:: What you need to do ::
The lines you return should be those containing the string "will", taken from the data below.

BEGIN Exercise input

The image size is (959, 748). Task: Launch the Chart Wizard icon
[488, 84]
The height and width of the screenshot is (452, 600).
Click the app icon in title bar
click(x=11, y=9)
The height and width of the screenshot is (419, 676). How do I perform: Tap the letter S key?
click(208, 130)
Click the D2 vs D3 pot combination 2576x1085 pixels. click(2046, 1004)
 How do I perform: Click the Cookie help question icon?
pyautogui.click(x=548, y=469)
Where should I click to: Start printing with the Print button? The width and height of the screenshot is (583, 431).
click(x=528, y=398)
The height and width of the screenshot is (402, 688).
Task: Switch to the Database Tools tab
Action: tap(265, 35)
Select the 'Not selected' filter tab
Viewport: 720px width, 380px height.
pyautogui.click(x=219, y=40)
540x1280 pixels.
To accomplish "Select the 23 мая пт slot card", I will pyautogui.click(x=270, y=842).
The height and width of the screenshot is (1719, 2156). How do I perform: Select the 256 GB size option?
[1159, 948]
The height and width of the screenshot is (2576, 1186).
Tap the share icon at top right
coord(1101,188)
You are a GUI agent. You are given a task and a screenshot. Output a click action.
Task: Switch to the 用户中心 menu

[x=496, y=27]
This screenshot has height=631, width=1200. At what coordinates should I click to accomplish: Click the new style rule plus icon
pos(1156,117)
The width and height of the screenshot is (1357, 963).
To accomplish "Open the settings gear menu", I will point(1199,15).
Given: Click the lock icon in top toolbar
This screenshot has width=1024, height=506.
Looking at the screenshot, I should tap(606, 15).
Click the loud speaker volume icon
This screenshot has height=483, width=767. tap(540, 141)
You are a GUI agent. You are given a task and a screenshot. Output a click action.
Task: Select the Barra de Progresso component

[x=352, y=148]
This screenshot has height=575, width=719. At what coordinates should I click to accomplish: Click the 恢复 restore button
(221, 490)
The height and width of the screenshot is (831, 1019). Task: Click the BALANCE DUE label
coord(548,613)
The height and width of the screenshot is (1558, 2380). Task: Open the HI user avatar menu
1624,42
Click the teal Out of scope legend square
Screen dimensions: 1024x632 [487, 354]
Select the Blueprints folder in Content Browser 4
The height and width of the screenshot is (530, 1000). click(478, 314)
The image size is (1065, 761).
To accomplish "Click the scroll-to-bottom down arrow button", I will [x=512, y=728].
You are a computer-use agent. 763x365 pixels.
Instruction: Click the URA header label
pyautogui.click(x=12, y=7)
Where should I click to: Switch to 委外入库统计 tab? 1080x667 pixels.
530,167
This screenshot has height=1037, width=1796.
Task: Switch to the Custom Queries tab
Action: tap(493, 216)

END Exercise input

:: Solved exercise ::
To accomplish "Select the 23 мая пт slot card", I will pyautogui.click(x=270, y=842).
To accomplish "Open the settings gear menu", I will point(1199,15).
To accomplish "Click the scroll-to-bottom down arrow button", I will [x=512, y=728].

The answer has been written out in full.